━━ Data for processing
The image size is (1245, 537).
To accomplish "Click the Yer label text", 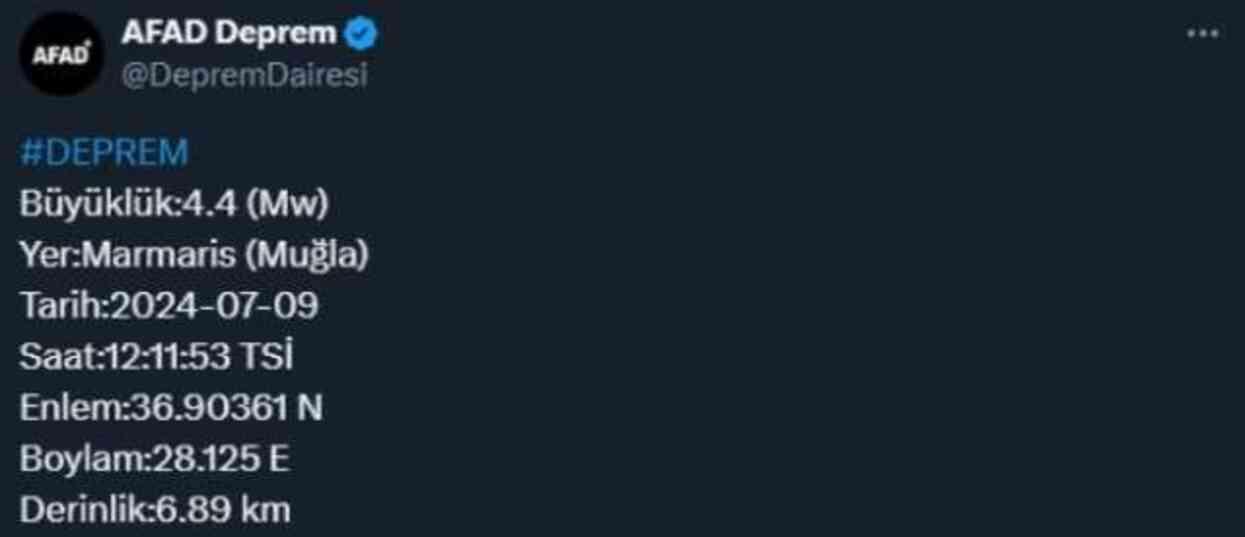I will pyautogui.click(x=46, y=255).
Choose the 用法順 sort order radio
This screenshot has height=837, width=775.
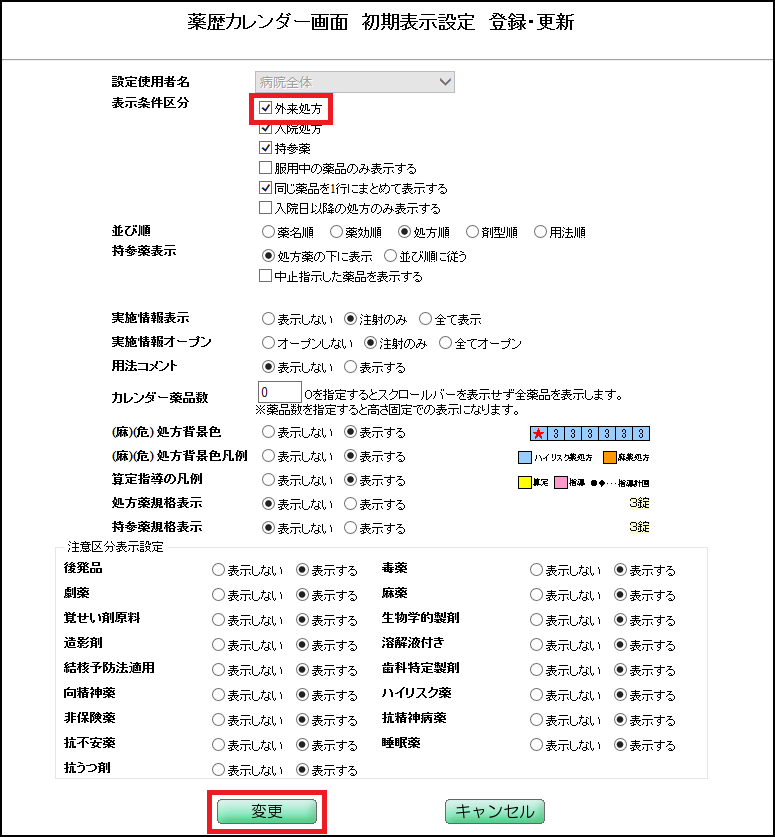tap(540, 232)
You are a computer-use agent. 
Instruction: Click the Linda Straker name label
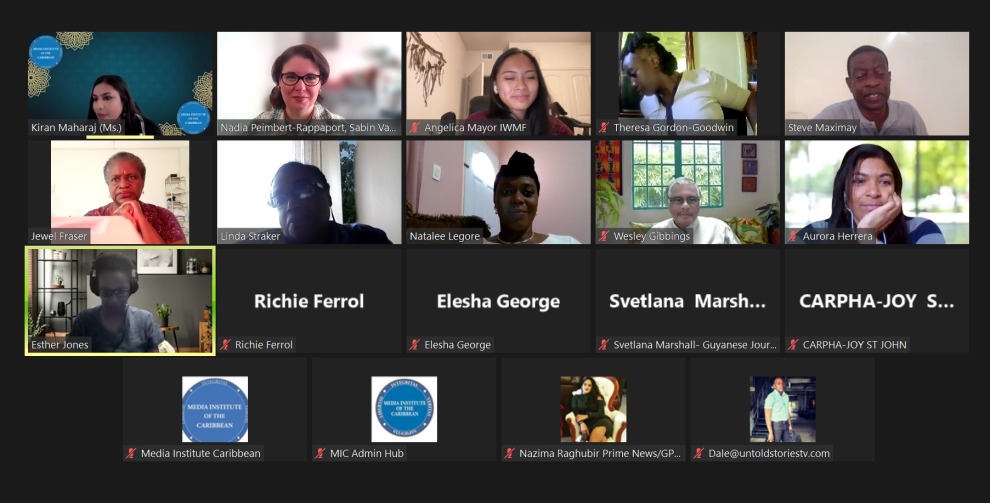pyautogui.click(x=250, y=236)
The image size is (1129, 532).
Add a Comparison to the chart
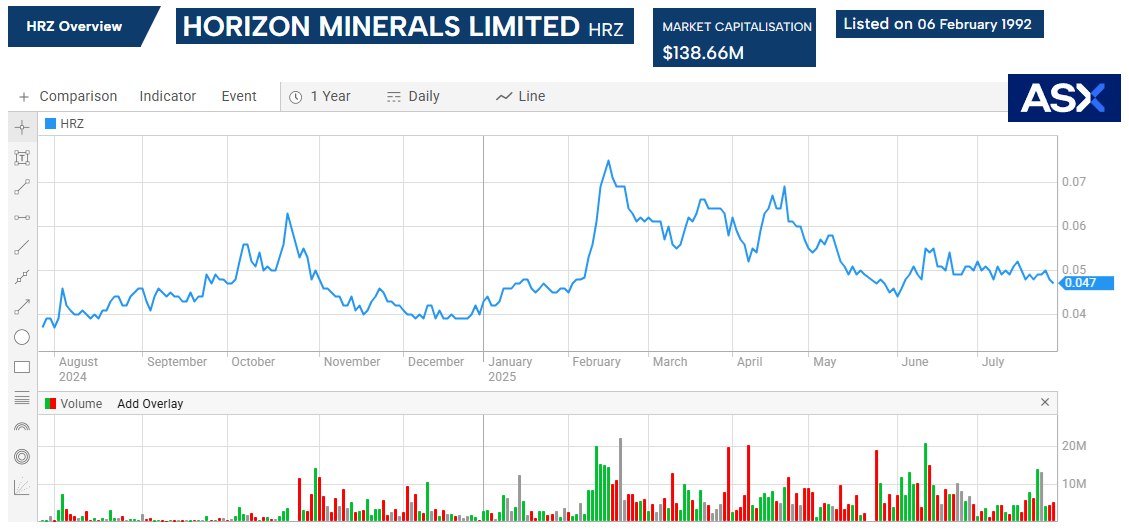pyautogui.click(x=68, y=97)
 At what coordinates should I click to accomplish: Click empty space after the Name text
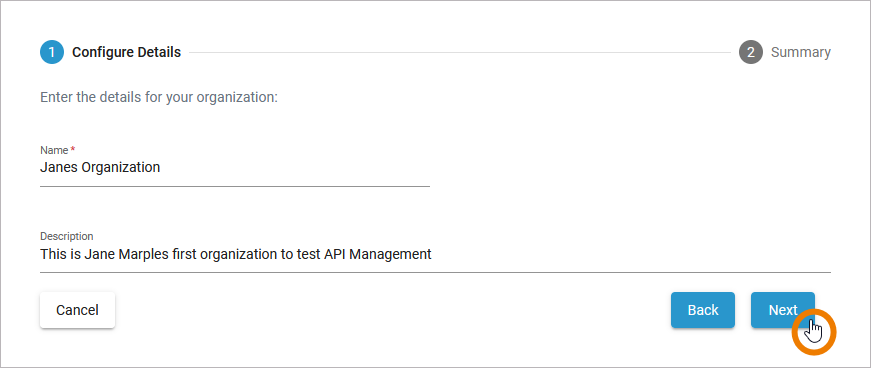tap(294, 167)
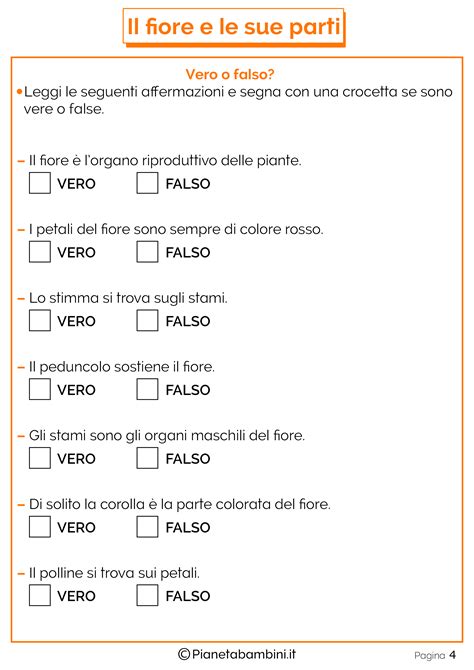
━━━━
Task instructions
Copy exactly and only this span: the line with "Add a Comparison to the chart" through the final line of the entries, both ends included, with the pictures left out.

Answer
Add a Comparison to the chart
pyautogui.click(x=68, y=97)
 At what coordinates should I click to accomplish: Click empty space after the Name text
tap(294, 167)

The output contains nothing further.